◆ INSTRUCTIONS TO FOLLOW: What is needed here is an exact transcription of the entries that follow.

◆ LISTED ENTRIES:

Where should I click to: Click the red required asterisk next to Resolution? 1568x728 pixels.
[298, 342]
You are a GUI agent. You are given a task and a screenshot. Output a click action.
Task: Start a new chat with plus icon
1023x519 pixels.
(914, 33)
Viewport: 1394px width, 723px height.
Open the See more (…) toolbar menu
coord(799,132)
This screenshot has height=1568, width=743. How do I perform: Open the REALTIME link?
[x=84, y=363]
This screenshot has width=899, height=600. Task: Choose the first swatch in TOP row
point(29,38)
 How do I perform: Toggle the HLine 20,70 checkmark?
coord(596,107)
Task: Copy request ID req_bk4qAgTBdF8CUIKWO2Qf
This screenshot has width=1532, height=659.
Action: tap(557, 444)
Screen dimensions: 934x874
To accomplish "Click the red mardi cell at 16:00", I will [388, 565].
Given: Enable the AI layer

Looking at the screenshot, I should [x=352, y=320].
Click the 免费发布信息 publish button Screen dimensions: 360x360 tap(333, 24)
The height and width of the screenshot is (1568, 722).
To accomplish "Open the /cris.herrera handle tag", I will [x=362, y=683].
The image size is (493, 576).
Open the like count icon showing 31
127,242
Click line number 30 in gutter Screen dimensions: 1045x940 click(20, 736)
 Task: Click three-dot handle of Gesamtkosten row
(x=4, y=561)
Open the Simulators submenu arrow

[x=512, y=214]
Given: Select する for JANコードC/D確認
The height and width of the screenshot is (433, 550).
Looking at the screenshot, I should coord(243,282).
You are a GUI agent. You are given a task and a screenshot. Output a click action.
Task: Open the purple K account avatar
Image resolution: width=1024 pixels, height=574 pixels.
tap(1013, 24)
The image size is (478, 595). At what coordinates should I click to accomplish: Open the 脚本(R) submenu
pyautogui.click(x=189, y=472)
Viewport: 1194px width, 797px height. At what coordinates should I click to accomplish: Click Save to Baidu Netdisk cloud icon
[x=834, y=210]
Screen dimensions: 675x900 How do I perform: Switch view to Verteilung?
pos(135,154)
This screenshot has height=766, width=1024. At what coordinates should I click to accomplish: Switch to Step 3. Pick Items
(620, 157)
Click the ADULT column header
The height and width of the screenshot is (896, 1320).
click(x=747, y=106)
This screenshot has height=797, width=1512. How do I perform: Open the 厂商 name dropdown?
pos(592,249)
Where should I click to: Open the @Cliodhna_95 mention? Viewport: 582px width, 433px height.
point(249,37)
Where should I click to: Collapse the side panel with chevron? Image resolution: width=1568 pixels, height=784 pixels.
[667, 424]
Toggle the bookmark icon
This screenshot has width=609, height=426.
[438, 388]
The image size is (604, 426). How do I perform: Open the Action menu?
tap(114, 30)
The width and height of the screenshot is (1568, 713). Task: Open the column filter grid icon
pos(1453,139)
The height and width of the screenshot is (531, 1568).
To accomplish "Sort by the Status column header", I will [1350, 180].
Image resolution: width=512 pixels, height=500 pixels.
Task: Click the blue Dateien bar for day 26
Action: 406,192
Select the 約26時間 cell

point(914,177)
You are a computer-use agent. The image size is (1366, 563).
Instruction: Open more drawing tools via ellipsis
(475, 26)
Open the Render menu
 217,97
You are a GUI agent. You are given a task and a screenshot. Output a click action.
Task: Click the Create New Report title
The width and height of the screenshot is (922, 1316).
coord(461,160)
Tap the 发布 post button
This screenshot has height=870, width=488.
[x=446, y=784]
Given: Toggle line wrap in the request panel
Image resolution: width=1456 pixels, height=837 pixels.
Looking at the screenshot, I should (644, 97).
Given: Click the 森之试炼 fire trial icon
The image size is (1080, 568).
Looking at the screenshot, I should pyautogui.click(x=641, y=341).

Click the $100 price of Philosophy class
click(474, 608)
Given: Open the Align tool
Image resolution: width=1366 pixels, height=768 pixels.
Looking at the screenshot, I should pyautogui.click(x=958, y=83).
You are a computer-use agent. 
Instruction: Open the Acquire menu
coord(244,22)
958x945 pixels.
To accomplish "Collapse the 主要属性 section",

◆ EXERCISE SOLUTION:
Where should I click to: Click the red required asterisk next to Resolution? 1568x728 pixels.
[298, 342]
You are a GUI agent. You are given a task and a screenshot. Output a click action.
Task: Start a new chat with plus icon
1023x519 pixels.
(914, 33)
Viewport: 1394px width, 723px height.
Open the See more (…) toolbar menu
coord(799,132)
This screenshot has height=1568, width=743. How do I perform: Open the REALTIME link?
[x=84, y=363]
This screenshot has width=899, height=600. Task: Choose the first swatch in TOP row
point(29,38)
 How do I perform: Toggle the HLine 20,70 checkmark?
coord(596,107)
Task: Copy request ID req_bk4qAgTBdF8CUIKWO2Qf
This screenshot has width=1532, height=659.
Action: tap(557, 444)
Screen dimensions: 934x874
To accomplish "Click the red mardi cell at 16:00", I will [388, 565].
Given: Enable the AI layer

Looking at the screenshot, I should [x=352, y=320].
Click the 免费发布信息 publish button Screen dimensions: 360x360 tap(333, 24)
The height and width of the screenshot is (1568, 722).
To accomplish "Open the /cris.herrera handle tag", I will [x=362, y=683].
The image size is (493, 576).
Open the like count icon showing 31
127,242
Click line number 30 in gutter Screen dimensions: 1045x940 click(20, 736)
 Task: Click three-dot handle of Gesamtkosten row
(x=4, y=561)
Open the Simulators submenu arrow

[x=512, y=214]
Given: Select する for JANコードC/D確認
The height and width of the screenshot is (433, 550).
Looking at the screenshot, I should coord(243,282).
You are a GUI agent. You are given a task and a screenshot. Output a click action.
Task: Open the purple K account avatar
Image resolution: width=1024 pixels, height=574 pixels.
tap(1013, 24)
The image size is (478, 595). At what coordinates should I click to accomplish: Open the 脚本(R) submenu
pyautogui.click(x=189, y=472)
Viewport: 1194px width, 797px height. At what coordinates should I click to accomplish: Click Save to Baidu Netdisk cloud icon
[x=834, y=210]
Screen dimensions: 675x900 How do I perform: Switch view to Verteilung?
pos(135,154)
This screenshot has height=766, width=1024. At what coordinates should I click to accomplish: Switch to Step 3. Pick Items
(620, 157)
Click the ADULT column header
The height and width of the screenshot is (896, 1320).
click(x=747, y=106)
This screenshot has height=797, width=1512. How do I perform: Open the 厂商 name dropdown?
pos(592,249)
Where should I click to: Open the @Cliodhna_95 mention? Viewport: 582px width, 433px height.
point(249,37)
Where should I click to: Collapse the side panel with chevron? Image resolution: width=1568 pixels, height=784 pixels.
[667, 424]
Toggle the bookmark icon
This screenshot has width=609, height=426.
[438, 388]
The image size is (604, 426). How do I perform: Open the Action menu?
tap(114, 30)
The width and height of the screenshot is (1568, 713). Task: Open the column filter grid icon
pos(1453,139)
The height and width of the screenshot is (531, 1568).
To accomplish "Sort by the Status column header", I will [1350, 180].
Image resolution: width=512 pixels, height=500 pixels.
Task: Click the blue Dateien bar for day 26
Action: 406,192
Select the 約26時間 cell

point(914,177)
You are a computer-use agent. The image size is (1366, 563).
Instruction: Open more drawing tools via ellipsis
(475, 26)
Open the Render menu
 217,97
You are a GUI agent. You are given a task and a screenshot. Output a click action.
Task: Click the Create New Report title
The width and height of the screenshot is (922, 1316).
coord(461,160)
Tap the 发布 post button
This screenshot has height=870, width=488.
[x=446, y=784]
Given: Toggle line wrap in the request panel
Image resolution: width=1456 pixels, height=837 pixels.
Looking at the screenshot, I should (644, 97).
Given: Click the 森之试炼 fire trial icon
The image size is (1080, 568).
Looking at the screenshot, I should pyautogui.click(x=641, y=341).

Click the $100 price of Philosophy class
click(474, 608)
Given: Open the Align tool
Image resolution: width=1366 pixels, height=768 pixels.
Looking at the screenshot, I should pyautogui.click(x=958, y=83).
You are a computer-use agent. 
Instruction: Open the Acquire menu
coord(244,22)
958x945 pixels.
To accomplish "Collapse the 主要属性 section",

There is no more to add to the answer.